◆ **Data in this exercise**:
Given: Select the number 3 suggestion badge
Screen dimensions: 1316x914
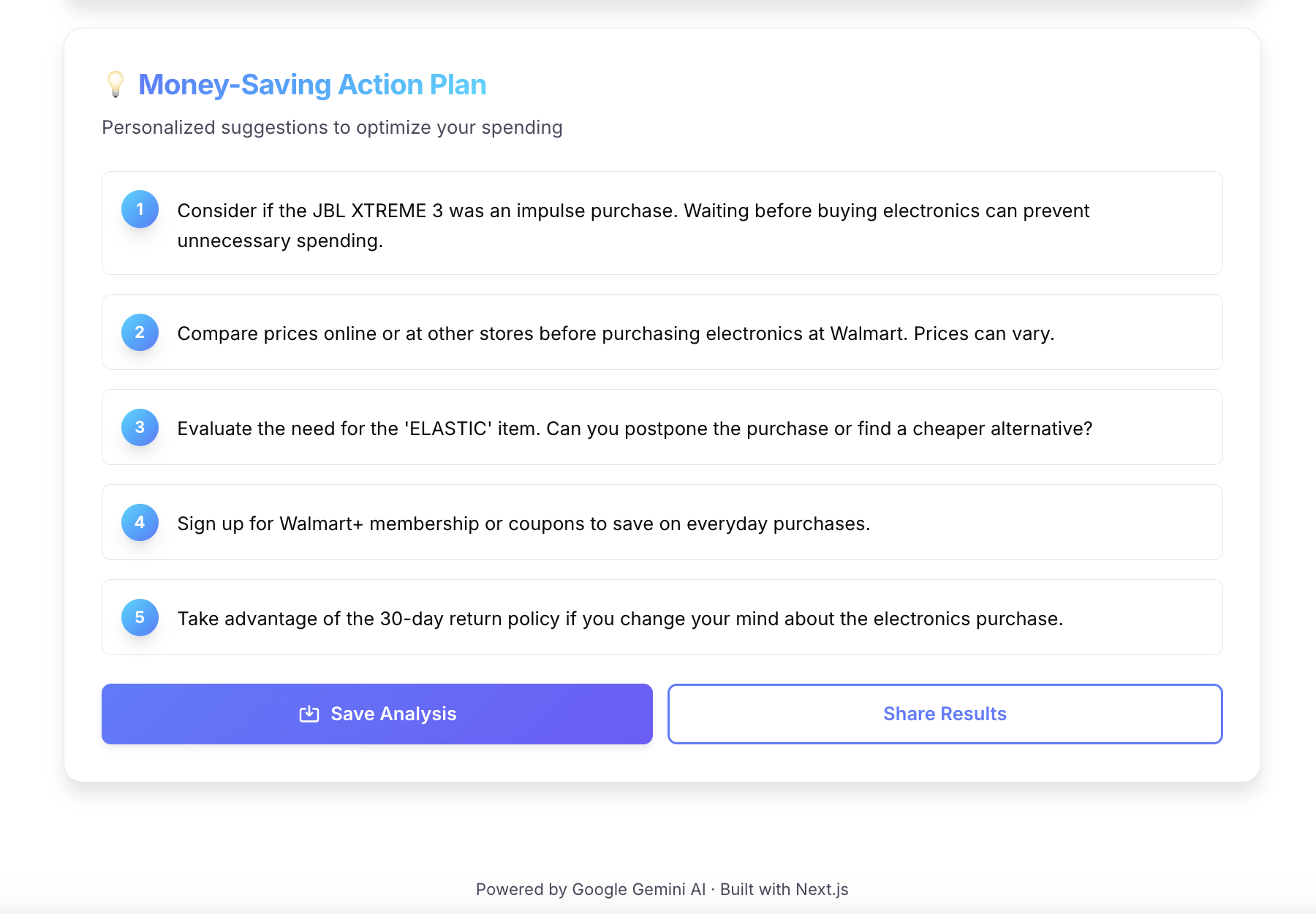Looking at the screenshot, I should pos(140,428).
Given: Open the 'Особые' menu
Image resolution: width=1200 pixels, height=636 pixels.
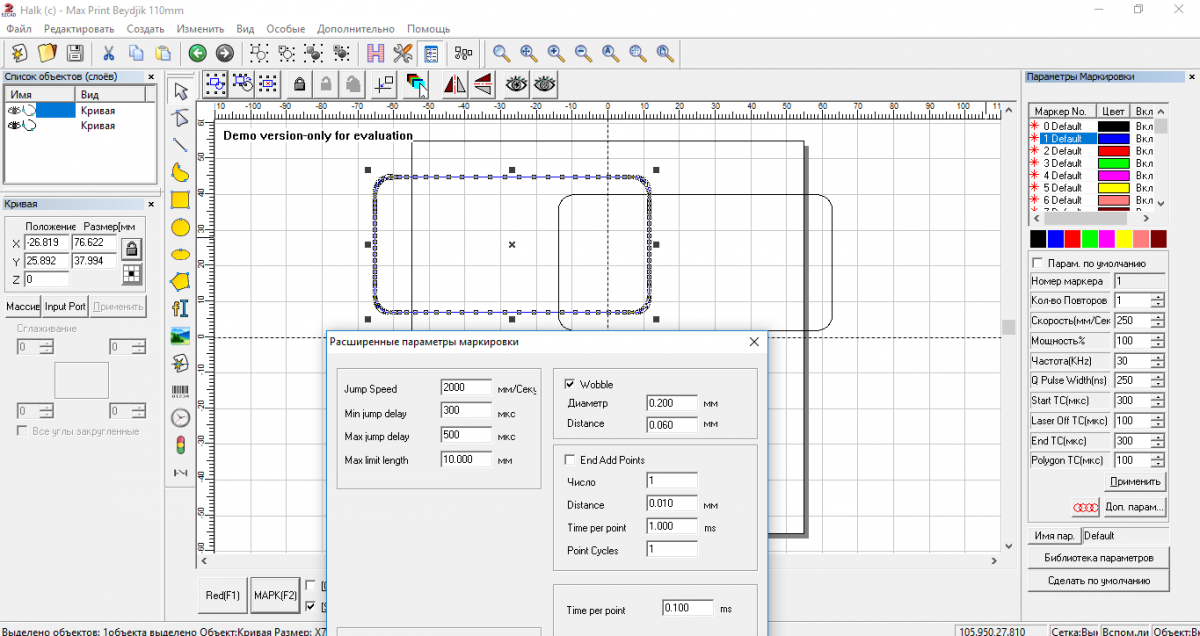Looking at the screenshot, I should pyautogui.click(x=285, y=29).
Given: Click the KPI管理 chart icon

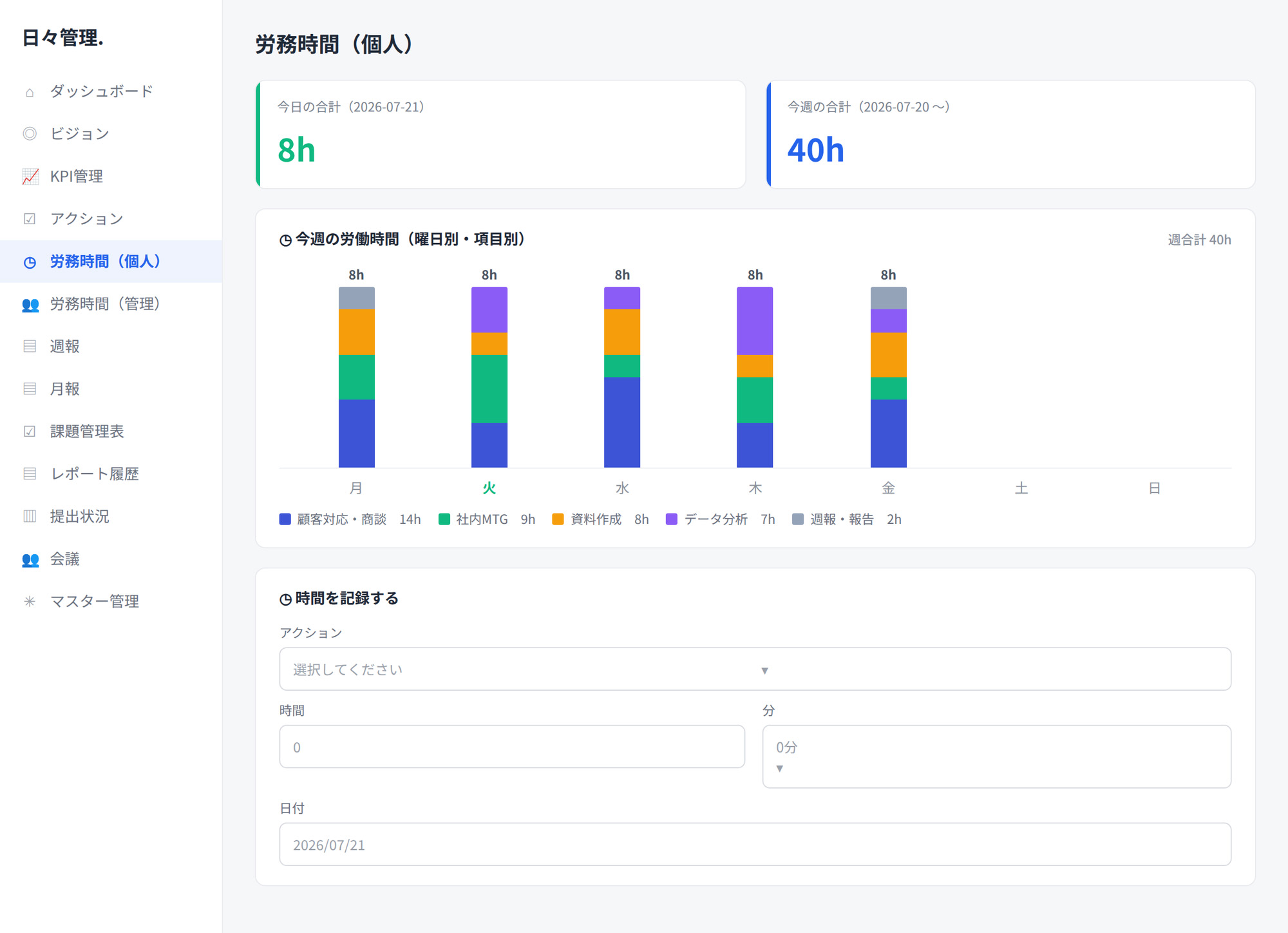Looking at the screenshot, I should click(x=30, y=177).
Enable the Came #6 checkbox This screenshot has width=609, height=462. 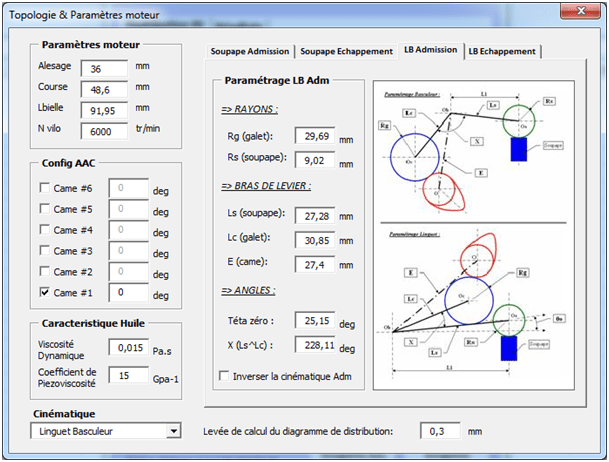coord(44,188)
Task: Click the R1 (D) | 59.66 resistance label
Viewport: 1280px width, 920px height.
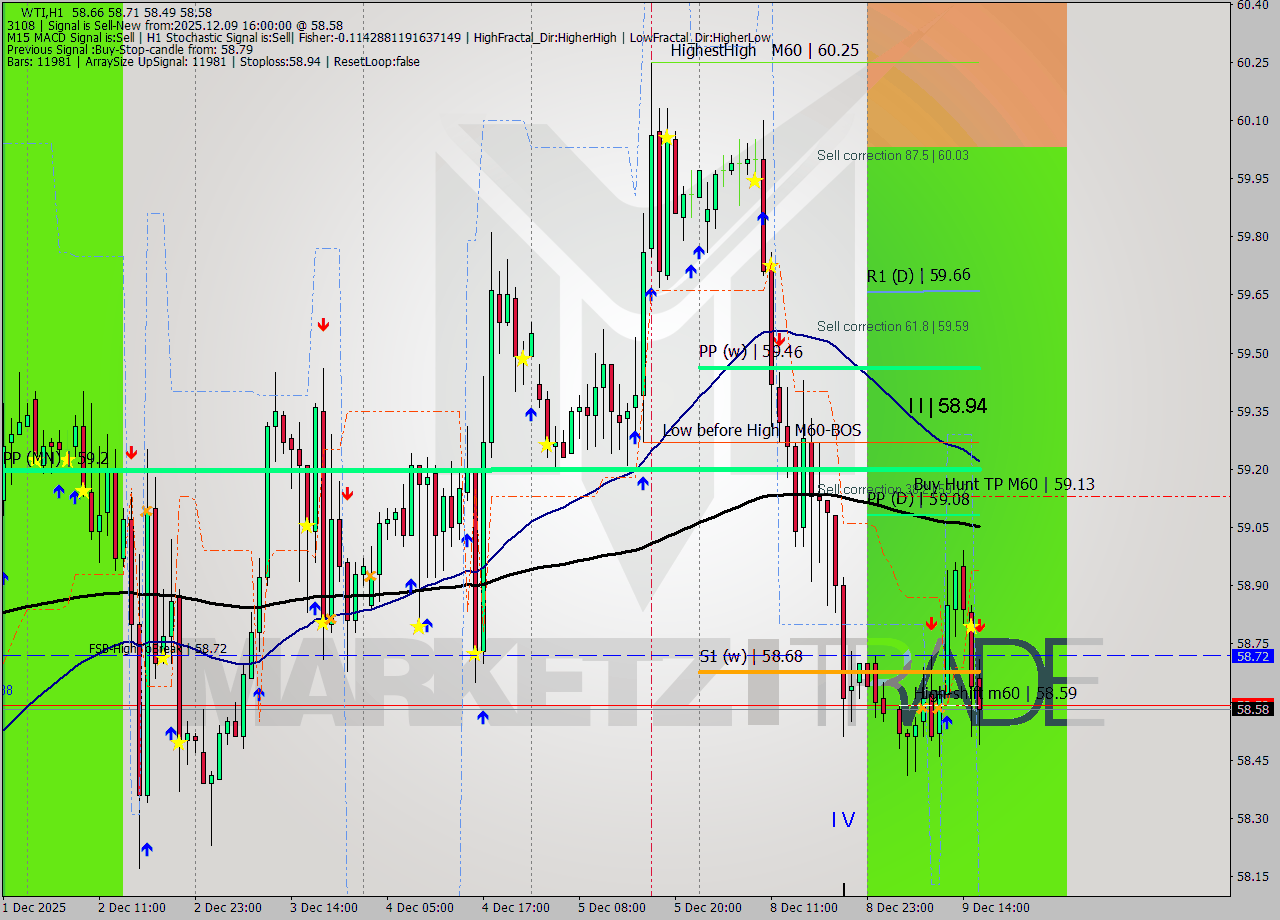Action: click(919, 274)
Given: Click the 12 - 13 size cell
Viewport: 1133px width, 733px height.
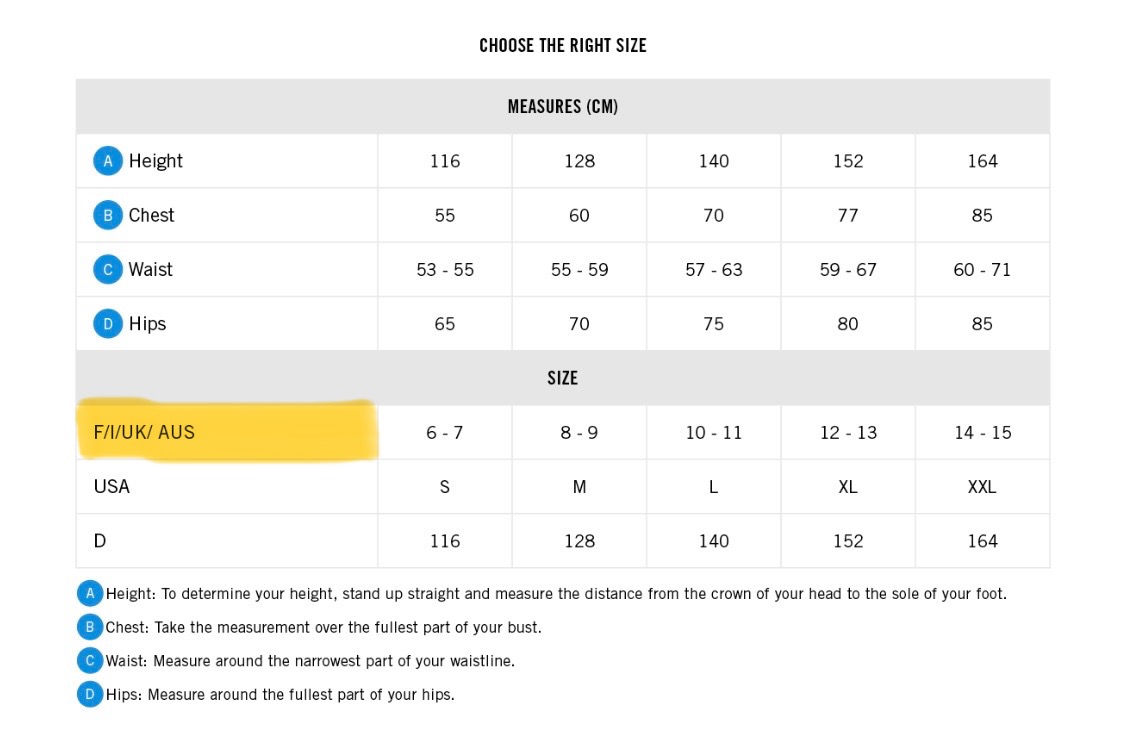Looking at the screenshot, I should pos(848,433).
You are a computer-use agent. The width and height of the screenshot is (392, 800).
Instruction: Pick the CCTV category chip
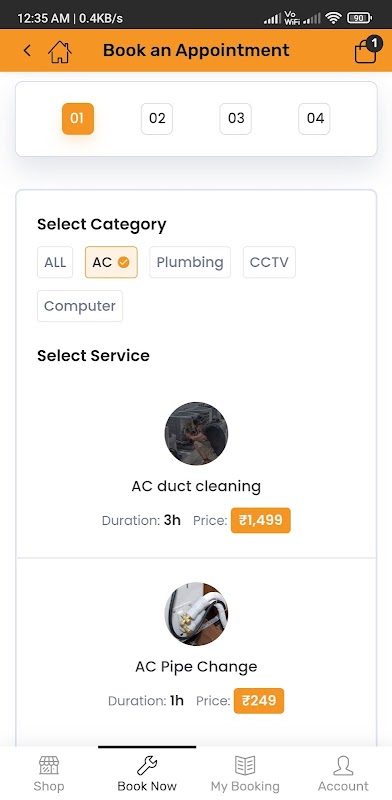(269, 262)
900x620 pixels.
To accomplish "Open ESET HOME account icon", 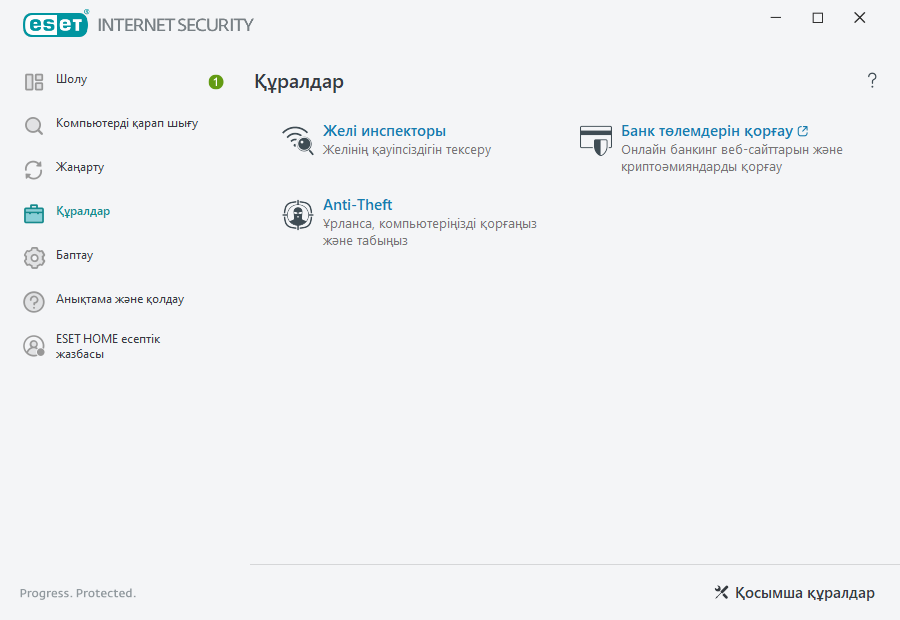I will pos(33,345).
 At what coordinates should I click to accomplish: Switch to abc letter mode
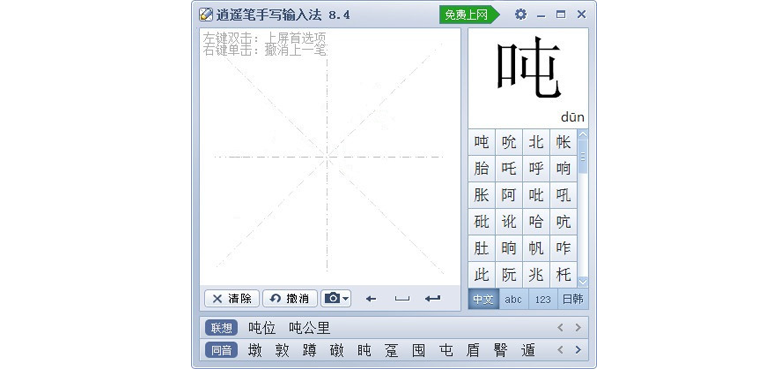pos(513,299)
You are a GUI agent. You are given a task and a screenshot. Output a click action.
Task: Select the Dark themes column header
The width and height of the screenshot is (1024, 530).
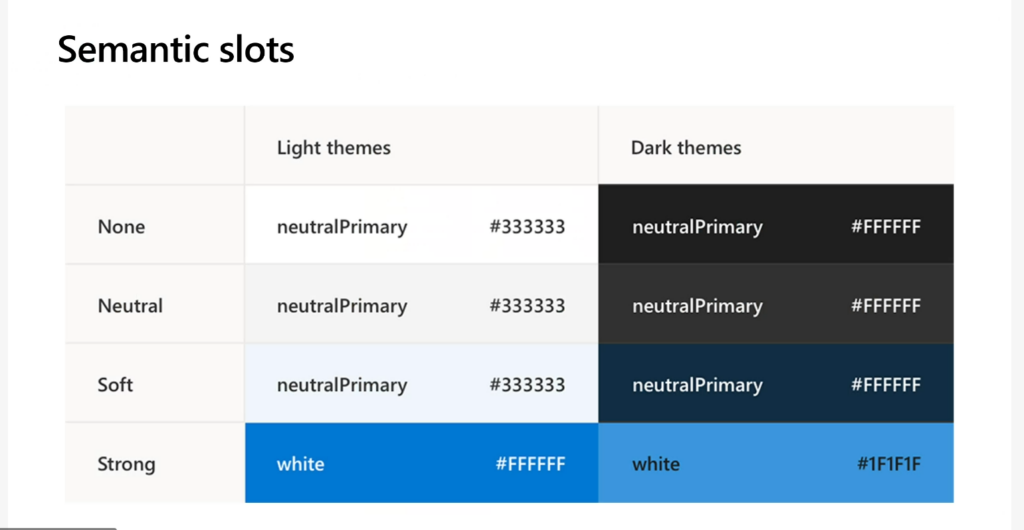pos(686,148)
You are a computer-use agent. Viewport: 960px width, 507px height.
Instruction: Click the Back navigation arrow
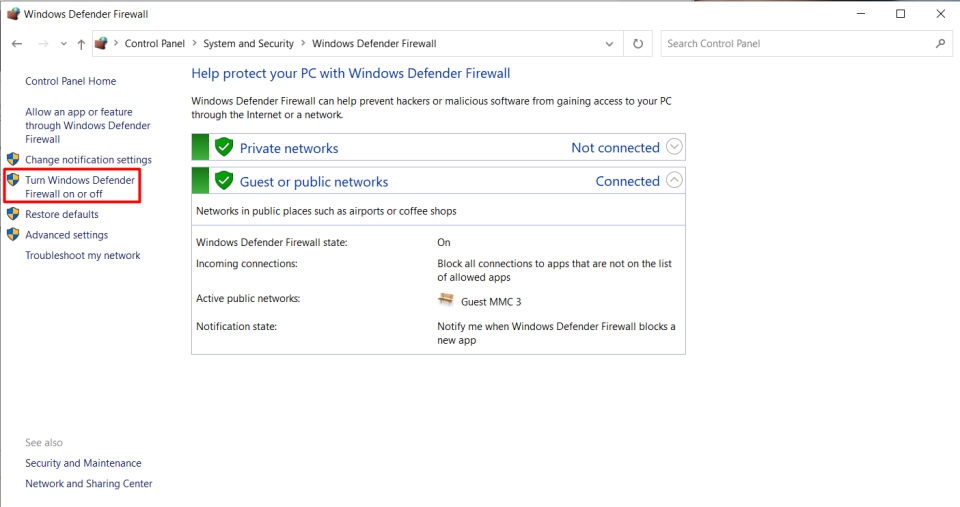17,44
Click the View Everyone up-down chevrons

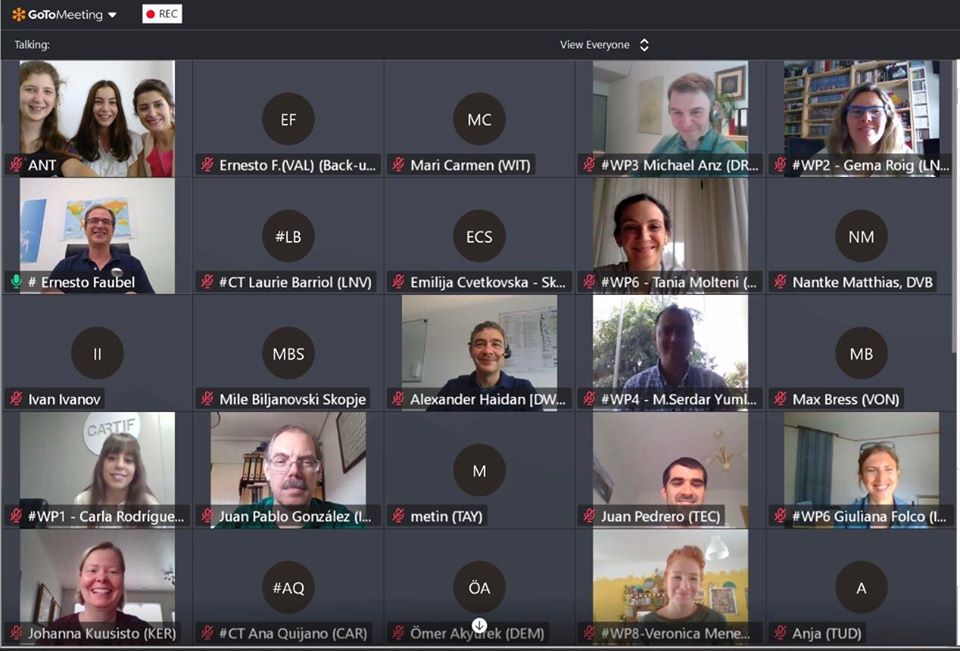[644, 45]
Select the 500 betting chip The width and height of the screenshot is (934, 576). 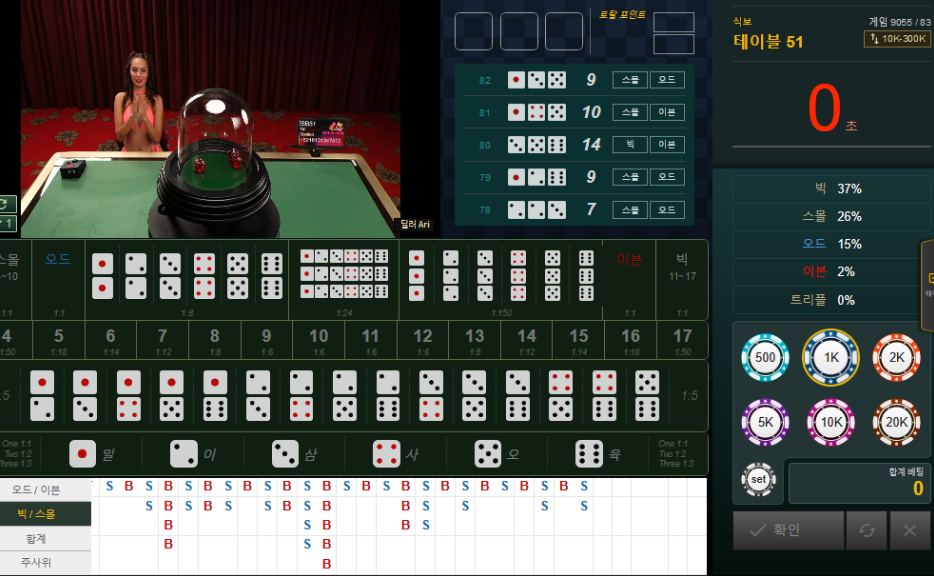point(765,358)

◆ **Task brief**: Work out how many lines above contain "agent"; write only the number.

◆ **Response**: 3